# Интернет > Зацените-ка! >  Зацените геймерский портал =)

## Street_Racer

Мы с друом геймерский портал написали, просим заценить если хотите регистрируйтесь общайтесь, читайте игровые новости, скачать трейнеры, сэвки, проги для читеров и геймеров, многое другое на геймерском портале "Всё для Геймеров" (http://www.allgamers.ucoz.ru! Строго не судить, в монитор не плеватся раз мне на самом деле 12 лет и моему другу 12 и я тока начинаю познавать языки web-программирования. Буду рад слышать критику, не обижусь, высказывайте мнения, увидите недочёты, очепятки тоже сюда говорите буду исправлять. Спасибо за внимание, заранее спасибо!:)=)***

----------


## DEL

неплохо очень даже:)
у меня есть gameforum.ru буду рад видеть вас в качестве зарегистрированных пользователей, возможно с вашей помошью его доработаем

----------


## Street_Racer

Конечно! Мы поможем вам! Мы зарегистрировались у вас под ником allgamers

----------


## Andy91

cool ! Ну очень даже нравится, грузится быстро!

----------


## KirYas

Хе-хе!
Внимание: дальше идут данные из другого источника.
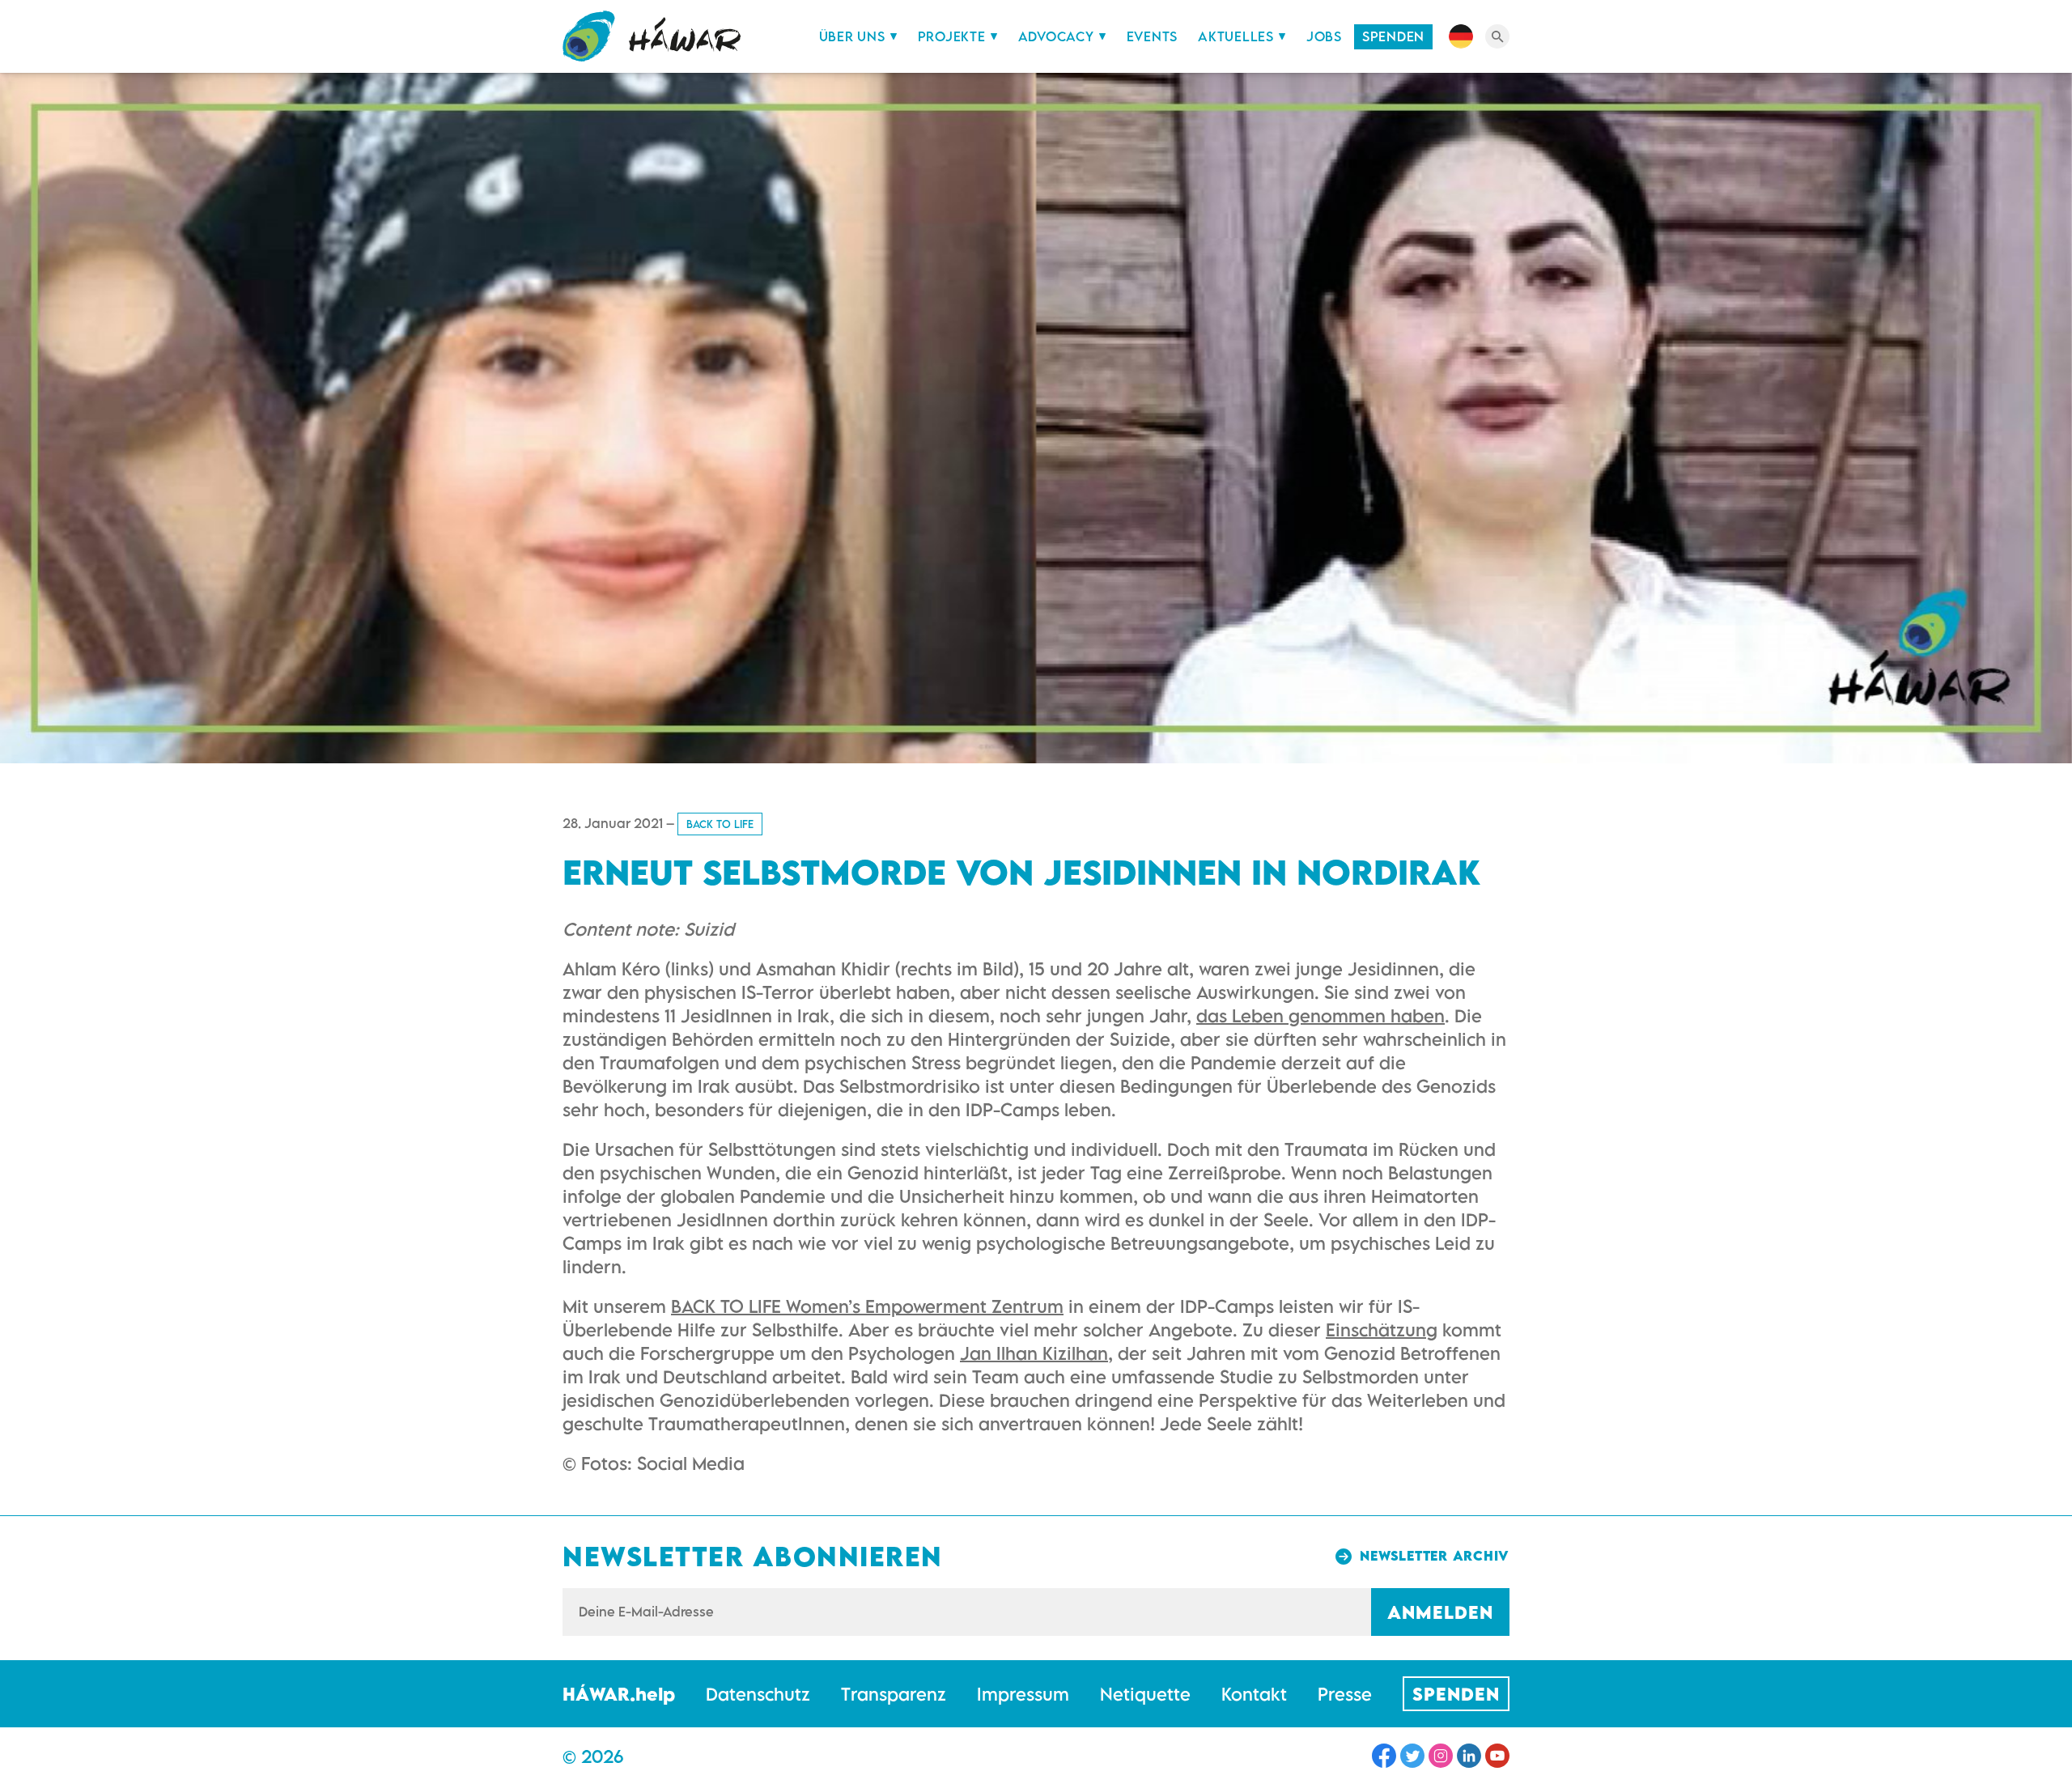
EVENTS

Это я Street_Racer под новым ником. Как вам теперь новая версия портала - allgamers.ru? Заранее спасибо за критику.

----------


## Botanig

Ну портал как портал, новости копипаст, файлы, статьи копипаст.

----------


## Groov-Jet

SITE NOT FOUND
Запрашиваемый пользователь "allgamers" не зарегистрирован в системе создания сайтов UcoZ

----------


## Botanig

Вот так рождаются и умирают "порталы" :D

----------


## Cygnus

Сайт вы не писали. Это стандартный игровой шаблон. Все что вы добавили туда так это - "Все лучшее-Вам".Так что молодые люди. Не пытайтесь запудрить мозги. Не пытайтесь прыгнуть выше своего роста. У вас все еще впереди, 12 лет это ничто.               Вот вам критика, замечания, и совет.
Удачи !

З.Ы. Одмину DEL, а вашим ответом я ваще шокирован. :)

----------


## Botanig

> З.Ы. Одмину DEL, а вашим ответом я ваще шокирован. :)


Да там был другой сайтик ;). Видимо кто-то заново перерегистрировал аккаунт

----------


## Льдинка

мне что-то не очень ваш портал...

----------